Looking back. Wondering if I was better off sleeping in my car.

Things-- simple, everyday things-- are difficult most days. Normal stuff that I used to take for granted, like getting laundry done, grocery shopping, and paying bills. I cannot explain why the simple things are impossible other than to say that my mind is always busy trying to save me from what it sees. My anxiety level is always very high, although sometimes I can bring it down for a little while. I know when it's reached a peak and started downward because I start feeling tired. This PTSD shit wears me out, and wears me down.

VA Transitional Housing got me off the street last November. I'm not sure how I'd have managed through the winter sleeping in my car. I would have managed, because I'm both resourceful and stubborn. I was starting to look (and feel) somewhat rough by then, so I imagine that I'd still be here but I'd be in rough shape. Still, even though I have a place to live, things aren't necessarily all better. I don't feel better; in many ways I feel worse. Saying that doesn't really quantify how I feel. Maybe something more concrete will help? I don't do death by PowerPoint, but I do have two graphs to show you. These are from the PTSD Coach app, which I've been using for quite a while now. One of its functions is a weekly self-assessment, which can show how you're feeling over a period of time.

These two graphs cover August 2012, when I was still hoping I'd find a place, to now. Being evicted meant no one would even rent me a room, so I moved from my apartment to my car. The left edge of the left graph is August 2012, and I moved into VA Transitional Housing on Nov 1 2012. My PTSD symptoms were up and down, but by November they were decreasing a little, approaching the top end of the medium range.

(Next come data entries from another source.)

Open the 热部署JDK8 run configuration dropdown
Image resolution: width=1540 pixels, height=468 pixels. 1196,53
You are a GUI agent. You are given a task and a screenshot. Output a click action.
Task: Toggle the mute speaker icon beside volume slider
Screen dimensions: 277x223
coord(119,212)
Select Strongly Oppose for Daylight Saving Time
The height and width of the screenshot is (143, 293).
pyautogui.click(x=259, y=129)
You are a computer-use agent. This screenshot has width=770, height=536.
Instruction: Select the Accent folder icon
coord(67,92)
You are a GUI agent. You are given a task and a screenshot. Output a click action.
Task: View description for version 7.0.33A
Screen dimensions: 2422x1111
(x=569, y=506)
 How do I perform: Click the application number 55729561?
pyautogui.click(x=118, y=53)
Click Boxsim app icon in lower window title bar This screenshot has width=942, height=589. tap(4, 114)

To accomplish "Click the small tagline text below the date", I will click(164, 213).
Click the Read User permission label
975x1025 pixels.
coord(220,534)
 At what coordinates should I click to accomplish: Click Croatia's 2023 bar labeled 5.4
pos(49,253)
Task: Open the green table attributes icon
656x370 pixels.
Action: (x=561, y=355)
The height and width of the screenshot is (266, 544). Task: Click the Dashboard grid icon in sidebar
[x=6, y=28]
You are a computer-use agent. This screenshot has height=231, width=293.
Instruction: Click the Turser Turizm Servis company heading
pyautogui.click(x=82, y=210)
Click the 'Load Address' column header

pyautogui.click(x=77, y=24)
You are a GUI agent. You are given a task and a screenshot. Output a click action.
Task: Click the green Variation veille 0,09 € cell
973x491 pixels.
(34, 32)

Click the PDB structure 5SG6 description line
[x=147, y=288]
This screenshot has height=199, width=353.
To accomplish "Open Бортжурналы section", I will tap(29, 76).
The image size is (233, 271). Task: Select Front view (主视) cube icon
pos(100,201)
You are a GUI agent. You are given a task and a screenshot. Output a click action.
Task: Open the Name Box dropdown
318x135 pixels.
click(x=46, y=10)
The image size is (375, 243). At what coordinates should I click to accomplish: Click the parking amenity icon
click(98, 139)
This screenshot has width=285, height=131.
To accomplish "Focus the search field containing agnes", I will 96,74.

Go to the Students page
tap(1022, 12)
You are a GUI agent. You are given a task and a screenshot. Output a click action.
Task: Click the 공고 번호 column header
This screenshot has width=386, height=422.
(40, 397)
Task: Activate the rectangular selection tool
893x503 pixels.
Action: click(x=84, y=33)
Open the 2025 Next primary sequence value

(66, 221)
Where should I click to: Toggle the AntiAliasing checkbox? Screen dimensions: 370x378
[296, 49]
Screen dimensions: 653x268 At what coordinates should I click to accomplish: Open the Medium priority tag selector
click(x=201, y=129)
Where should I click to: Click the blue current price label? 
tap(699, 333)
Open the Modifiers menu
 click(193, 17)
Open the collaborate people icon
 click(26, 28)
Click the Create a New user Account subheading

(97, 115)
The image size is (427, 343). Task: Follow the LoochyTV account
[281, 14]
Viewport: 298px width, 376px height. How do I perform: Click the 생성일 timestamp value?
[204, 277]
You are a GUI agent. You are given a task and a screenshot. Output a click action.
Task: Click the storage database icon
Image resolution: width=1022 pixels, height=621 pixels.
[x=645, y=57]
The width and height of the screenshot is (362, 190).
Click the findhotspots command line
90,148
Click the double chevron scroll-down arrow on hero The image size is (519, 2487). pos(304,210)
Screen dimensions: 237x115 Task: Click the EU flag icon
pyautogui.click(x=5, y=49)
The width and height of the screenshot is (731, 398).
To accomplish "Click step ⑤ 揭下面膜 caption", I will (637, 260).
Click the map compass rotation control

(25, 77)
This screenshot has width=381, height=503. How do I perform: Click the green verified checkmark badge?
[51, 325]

Now start at November 2012, and follow the line onto the graph on the right. The level of my PTSD symptoms has been rising since I moved into VA Transitional Housing. I'm now in the High range. FML.



I've been writing about this for a while now; I don't like living in VA Transitional Housing. Too many loud people, too many people that want to pick fights. Too many guys wearing GPS ankle bracelets that beep when they get too close to the windows. There's help here, with bills and benefits and navigating the VA system, but it's not emotional help. It's institutional help.

Call it pride, if you want-- but welfare sucks.